Beth Slatyer

(Co-convenor) Beth Slatyer is passionate about improving health and wellbeing for all. She is an Honorary Fellow at the Nossal Institute for Global Health at the University of Melbourne and works on health and development across the Pacific. She was previously a Senior Health Specialist with AusAID and through that work developed a deep appreciation of how good governance, public interest institutions and accountability underpin equitable and sustainable social and economic systems.

Beth was born and bred in Canberra — and is committed to giving voice to all Canberrans who want a well-functioning democracy which operates in the public interest.

Bob Douglas

(Ordinary Member) Bob Douglas, since his retirement from the Foundation Directorship of  the National Centre for Epidemiology and Population Health at the ANU in 2001 has been first, the Chair and now a Director of Australia21.

He was, from 2006 to 2012 Chair of SEE-Change, for which he currently leads a Youth Parliament on Sustainability in schools across the ACT.

Fiona Tito Wheatland

(Public Officer) Fiona was a foundation member of CAPaD and one of the inaugural Deputy Co-convenors. While in 2017 she stood down from the Executive, she remained involved in various ways with CAPaD and Deliberate ACT. Was Deputy Convener in 2019, and has continued as Public Officer in 2020.

She is strongly interested in a more effective democracy and ways that the voices of all citizens can positively shape our community for the common good. She has considerable management experience within governments and other organisations and has legal, policy and writing skills. She is looking forward to working with the Committee and members in the networking and consolidation phase of CAPaD’s development.
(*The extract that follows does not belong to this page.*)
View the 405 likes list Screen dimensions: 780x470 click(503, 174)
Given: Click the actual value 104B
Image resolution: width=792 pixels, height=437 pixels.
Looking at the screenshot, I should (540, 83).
She is also actively involved with the Canberra Restorative Community Network, and sees both organisations as part of a complementary network, both working towards a more positive, engaged, sustainable and relational Canberra.

Margaret Lee

Margaret is a foundational member of CAPaD and been active in the MLA Relationships Roles and Responsibilities Action Group, joining the Committee in 2019.

Mark Spain

(Treasurer) Mark Spain is a leader and learner in developing systems, structures and processes that build innovation, curiosity and high-trust relationships with people and their organisations to produce sustainable business results.

He enjoys working with energetic teams of people who are focused on creating extraordinary results.

He is particularly passionate about implementing sustainable and ethical business management systems that build success for all players, and for the future.

Currently he is Chair of SEE-Change.

His family, climbing mountains and house-building rate highly, too.

Peter W. Tait

(Secretary) Peter Tait has been a General Practitioner for 35 years, 30 in Aboriginal health in Central Australia. He was the 2007 RACGP GP of the Year. He achieved a Masters of Climate Change at ANU in 2010. He is an Adjunct Senior Lecturer at the ANU Medical School.

Peter believes a person’s health is grounded in a healthy society, and a healthy society on a healthy ecosystem. He is on the Board of the Public Health Association Australia and active as convener of the PHAA Ecology and Environment Special Interest Group, and in the Climate and Health Alliance, Frank Fenner Foundation, and other environment and peace groups.

Petra Cram

(Ordinary Member) Petra has been a Primary school teacher for 25 years, is committed to excellence in education and also cares deeply for the well-being of Earth and its complex living systems.

She is passionate about finding participatory and democratic solutions to the problem of the corporate takeover of our civic and political lives, and is convinced that a cohesion of our diverse civil society groups, will garner the power needed to create a balance between economic, civic and political forces in our society.

Sue Ingram

(Ordinary Member) Sue is deeply interested in exploring practical ways to improve the breadth and responsiveness of representation in our national and territory political systems and the accountability of elected representatives to their constituents and to the wider society they represent.

Her interest in governance flows from a career as a senior executive in the Australian Government, as a senior member of post-conflict peacebuilding missions in the Indo-Pacific region, as principal governance adviser in AusAID and as an international governance consultant. She is currently an honorary fellow at the ANU College of Asia and the Pacific researching the operation of political institutions in post-conflict states.